A little restaurant. The men in the booth behind me are old. They are telling jokes to one another. They are loud men. They have white hair, mugs of coffee, hearing aids.
One man wears overalls. Another wears suspenders with bass fish on them. Welcome to Rural America.
Whenever one man finishes a joke, the others slap their knees and say, “Hooooo boy!”
My waitress tries to take my order, but she can’t concentrate, we’re both eavesdropping on the old men.
An elderly man says:
“So a fella and wife go to Heaven. There’s a BIG CROWD, standing around. And Saint Pete says to everybody:
“‘Men, listen up! Whichever men wore the pants in their household, form a single-file line over HERE! And all men who were henpecked by their wives, stand over THERE!
“And almost every man went to the henpecked line. Except ONE guy, who stood alone in the other line. So Saint Pete shook the man’s hand and said, ‘Sir, I just wanna congratulate you.’
“‘For what?’ the
guy said. ‘I’m only here because my wife told me to stand here.’”

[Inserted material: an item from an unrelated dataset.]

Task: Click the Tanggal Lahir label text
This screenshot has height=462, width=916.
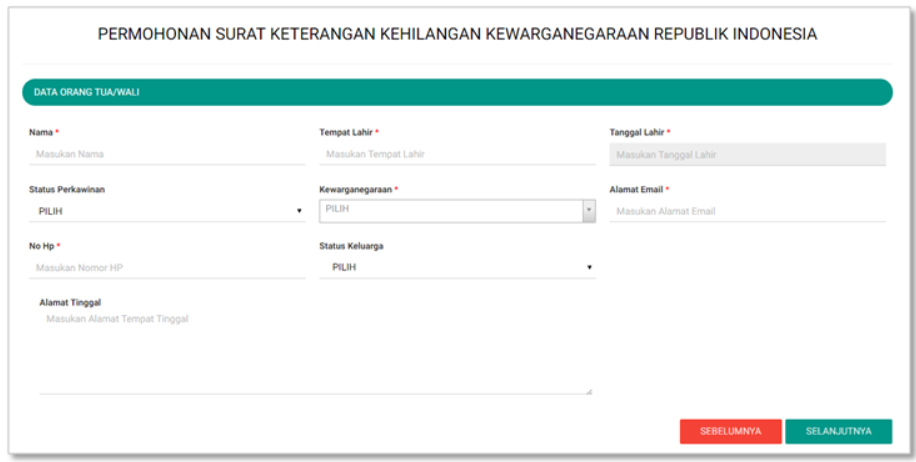Action: tap(637, 132)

The punchline hits like an atom bomb. One man laughs so hard he almost ruptures his gallbladder.
“Hoooooo boy!”
When I was a boy, my father had hundreds of jokes like this. I would overhear him tell these anecdotes to his roughneck friends and I wished I were like him.
The men I come from speak the language of humor. They gathered on the courthouse steps, or at barbershops, not to discuss feelings or family issues, but to tell funny stories.
As a boy, I wanted to be my father. I wanted to know his stories and tell his jokes. Some kids did math homework, others went to football practice. I memorized the one about the farmer’s daughter and the preacher.